How Fruits Can Prevent Strokes


If you’re trying to lose weight, replacing sugary snacks and sodas with fruits and vegetables will definitely put you on the right track. But fruits and vegetables can do more than that. In fact, they can protect you against a stroke.

Fruits and vegetables contain many nutrients that you need to keep your heart healthy, and reduce the risk of stroke such as vitamins, minerals, phytochemicals (in the form of antioxidants), dietary fiber, and carotenoids. Swedish researchers wanted to see how fruits were responsible for keeping your heart healthy—it turns out, there’s a reason your mother told you to snack on fruits and veggies, and there is more to it than just weight loss!

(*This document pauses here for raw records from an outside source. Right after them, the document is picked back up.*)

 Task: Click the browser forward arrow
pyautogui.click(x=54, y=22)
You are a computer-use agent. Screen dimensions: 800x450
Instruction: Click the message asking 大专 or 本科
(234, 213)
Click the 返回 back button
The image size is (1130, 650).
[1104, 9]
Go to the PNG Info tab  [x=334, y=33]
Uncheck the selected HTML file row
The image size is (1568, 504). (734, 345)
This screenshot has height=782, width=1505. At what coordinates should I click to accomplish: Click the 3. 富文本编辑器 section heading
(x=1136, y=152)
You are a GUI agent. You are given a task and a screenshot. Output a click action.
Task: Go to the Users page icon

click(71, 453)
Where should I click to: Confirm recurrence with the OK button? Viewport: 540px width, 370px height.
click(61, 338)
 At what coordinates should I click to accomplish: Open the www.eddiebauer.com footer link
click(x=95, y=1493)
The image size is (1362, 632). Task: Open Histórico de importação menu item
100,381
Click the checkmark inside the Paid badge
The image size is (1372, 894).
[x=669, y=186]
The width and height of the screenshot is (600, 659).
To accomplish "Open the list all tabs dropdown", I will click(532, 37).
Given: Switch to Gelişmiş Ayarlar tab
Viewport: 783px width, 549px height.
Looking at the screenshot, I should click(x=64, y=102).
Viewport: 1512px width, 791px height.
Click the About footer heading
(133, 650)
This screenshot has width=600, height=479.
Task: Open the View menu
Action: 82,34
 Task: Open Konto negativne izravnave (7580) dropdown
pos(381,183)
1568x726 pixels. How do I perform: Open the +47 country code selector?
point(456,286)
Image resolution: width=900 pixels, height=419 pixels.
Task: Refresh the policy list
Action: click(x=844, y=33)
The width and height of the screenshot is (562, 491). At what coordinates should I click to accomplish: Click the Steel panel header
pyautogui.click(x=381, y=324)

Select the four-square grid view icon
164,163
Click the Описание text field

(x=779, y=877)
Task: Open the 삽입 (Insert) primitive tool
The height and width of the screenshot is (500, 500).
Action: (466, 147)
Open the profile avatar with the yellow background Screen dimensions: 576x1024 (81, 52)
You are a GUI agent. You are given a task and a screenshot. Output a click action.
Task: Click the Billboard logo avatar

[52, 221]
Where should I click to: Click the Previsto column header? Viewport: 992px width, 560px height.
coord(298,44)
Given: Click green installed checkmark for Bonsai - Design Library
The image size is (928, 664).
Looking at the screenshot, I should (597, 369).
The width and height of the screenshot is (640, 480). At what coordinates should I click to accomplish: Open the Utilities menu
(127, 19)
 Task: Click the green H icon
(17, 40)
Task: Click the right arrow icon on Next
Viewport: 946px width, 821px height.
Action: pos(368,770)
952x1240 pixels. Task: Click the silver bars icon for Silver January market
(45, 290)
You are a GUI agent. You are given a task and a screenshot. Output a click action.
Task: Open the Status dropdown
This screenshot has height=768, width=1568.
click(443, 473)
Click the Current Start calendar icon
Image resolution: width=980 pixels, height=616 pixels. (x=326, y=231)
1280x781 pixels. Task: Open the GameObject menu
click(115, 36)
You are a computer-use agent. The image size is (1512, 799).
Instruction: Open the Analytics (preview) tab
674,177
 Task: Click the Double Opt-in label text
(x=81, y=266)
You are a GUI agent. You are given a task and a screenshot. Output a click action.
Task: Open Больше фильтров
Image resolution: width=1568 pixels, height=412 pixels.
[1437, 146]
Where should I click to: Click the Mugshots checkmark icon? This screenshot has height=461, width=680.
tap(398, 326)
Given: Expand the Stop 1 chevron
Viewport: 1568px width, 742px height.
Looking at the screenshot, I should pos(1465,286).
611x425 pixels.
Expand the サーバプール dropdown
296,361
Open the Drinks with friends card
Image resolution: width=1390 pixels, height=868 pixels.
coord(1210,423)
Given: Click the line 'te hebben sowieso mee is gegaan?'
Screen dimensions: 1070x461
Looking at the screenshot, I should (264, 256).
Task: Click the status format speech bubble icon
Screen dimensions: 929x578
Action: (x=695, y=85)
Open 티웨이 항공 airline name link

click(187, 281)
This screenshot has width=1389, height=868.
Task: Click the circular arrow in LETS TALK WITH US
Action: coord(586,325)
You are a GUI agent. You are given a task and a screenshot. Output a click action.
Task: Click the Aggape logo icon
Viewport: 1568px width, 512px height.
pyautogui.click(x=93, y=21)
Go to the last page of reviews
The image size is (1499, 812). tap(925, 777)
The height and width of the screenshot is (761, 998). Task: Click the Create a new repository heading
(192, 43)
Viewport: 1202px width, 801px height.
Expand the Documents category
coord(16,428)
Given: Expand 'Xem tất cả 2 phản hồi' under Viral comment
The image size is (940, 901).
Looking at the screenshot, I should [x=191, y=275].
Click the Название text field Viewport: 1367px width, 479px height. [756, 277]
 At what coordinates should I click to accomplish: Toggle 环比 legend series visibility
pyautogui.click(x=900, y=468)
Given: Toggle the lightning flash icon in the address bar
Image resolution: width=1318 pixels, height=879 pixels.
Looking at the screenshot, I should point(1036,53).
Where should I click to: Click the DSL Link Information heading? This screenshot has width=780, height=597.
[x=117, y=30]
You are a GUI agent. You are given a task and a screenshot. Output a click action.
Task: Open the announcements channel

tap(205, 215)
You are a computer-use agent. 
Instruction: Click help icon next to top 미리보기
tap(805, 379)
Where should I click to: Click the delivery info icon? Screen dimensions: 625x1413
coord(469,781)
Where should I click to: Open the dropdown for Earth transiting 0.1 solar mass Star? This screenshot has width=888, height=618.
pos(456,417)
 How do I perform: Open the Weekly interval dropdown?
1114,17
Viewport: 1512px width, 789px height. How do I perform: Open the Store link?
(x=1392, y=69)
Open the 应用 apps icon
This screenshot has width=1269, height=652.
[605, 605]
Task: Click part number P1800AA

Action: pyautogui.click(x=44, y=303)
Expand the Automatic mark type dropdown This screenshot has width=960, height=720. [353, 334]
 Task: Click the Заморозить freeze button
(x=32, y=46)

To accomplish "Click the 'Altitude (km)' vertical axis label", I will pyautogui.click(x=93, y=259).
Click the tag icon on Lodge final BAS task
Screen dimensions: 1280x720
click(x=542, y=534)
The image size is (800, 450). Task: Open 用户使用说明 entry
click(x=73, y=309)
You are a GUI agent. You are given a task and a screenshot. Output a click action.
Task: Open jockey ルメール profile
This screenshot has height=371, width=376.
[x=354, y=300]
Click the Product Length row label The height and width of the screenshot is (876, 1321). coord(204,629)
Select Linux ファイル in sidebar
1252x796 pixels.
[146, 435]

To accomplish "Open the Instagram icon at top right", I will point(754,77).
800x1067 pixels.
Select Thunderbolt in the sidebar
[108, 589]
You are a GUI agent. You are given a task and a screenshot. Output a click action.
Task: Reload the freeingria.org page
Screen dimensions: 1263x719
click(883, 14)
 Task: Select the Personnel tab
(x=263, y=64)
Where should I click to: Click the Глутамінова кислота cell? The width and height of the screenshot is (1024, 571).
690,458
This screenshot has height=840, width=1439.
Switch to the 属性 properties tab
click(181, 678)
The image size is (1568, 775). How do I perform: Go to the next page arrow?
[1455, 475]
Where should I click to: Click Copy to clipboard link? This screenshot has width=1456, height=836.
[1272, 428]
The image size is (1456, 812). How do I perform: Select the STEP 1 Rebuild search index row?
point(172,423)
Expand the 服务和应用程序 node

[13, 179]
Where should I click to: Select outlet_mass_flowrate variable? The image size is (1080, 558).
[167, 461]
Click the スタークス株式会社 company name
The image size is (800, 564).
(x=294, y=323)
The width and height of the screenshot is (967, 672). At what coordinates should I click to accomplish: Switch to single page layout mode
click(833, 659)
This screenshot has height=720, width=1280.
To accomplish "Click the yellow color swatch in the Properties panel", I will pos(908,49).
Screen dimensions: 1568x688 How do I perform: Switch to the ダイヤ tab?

The Swiss research team followed 74,961 people starting in 1997, and spent 10 years collecting information on their dietary habits, their fruit and vegetable consumption, and their diseases. None of the participants showed signs of heart disease or cancer at the outset of the study and none had suffered a stroke.

Before the study even concluded, over 4,000 of the participants suffered from a stroke. After comparing the participants who had a stroke versus the ones who didn’t, and taking into account their fruit consumption, the relative risk of having a stroke was cut almost in half for people with the highest consumption of fruits and vegetables. This result only applied to the participants who weren’t already suffering from hypertension.

The fruits that had the most benefits for preventing strokes were apples, pears, and green leafy vegetables.

And here’s why: apples contain phytonutrients and fiber, in the form of pectin, that regulate blood fat levels. Anything that regulates your fat levels will also play an important role in preventing heart disease. The skin of pears is where most of its fiber is located, which is another heart-healthy nutrient, and pears also contain an abundance of phenolic phytonutrients. These phytonutrients act as antioxidants to protect heart tissue and some also act as anti-inflammatories, reducing wear and tear on the mechanisms of your heart.

As for green leafy vegetables, suffice to say, they’ve got your heart covered! These superfoods target all areas of the heart and play multiple roles in protecting it.

And that’s not all that fruits can do. According to the American Heart Association, eating more citrus fruits, particularly grapefruit, and oranges, can lower the risk of ischemic stroke, especially in women. According to the study, published in Stroke: The Journal of the American Heart Association, women who ate flavanones in citrus fruits reduced their risk of stroke by 19%.

More studies find similar results. A review of the literature on diet and risk of stroke found that people with a diet rich in whole grains, antioxidant-rich fruits and vegetables, and vitamins and minerals can reduce the risk of stroke.

Now that the results are in, get shopping. Make sure you’re stocking up on apples, pears, green leafy vegetables and citrus fruits.

Larsson, S.C., et al, “Total and specific fruit and vegetable consumption and risk of stroke: A prospective study,” Atherosclerosis. March 2013; 227(1): 147-52.

Foroughi, M., “Stroke and nutrition: a review of studies,” International Journal of Preventative Medicine 2013: S165-79.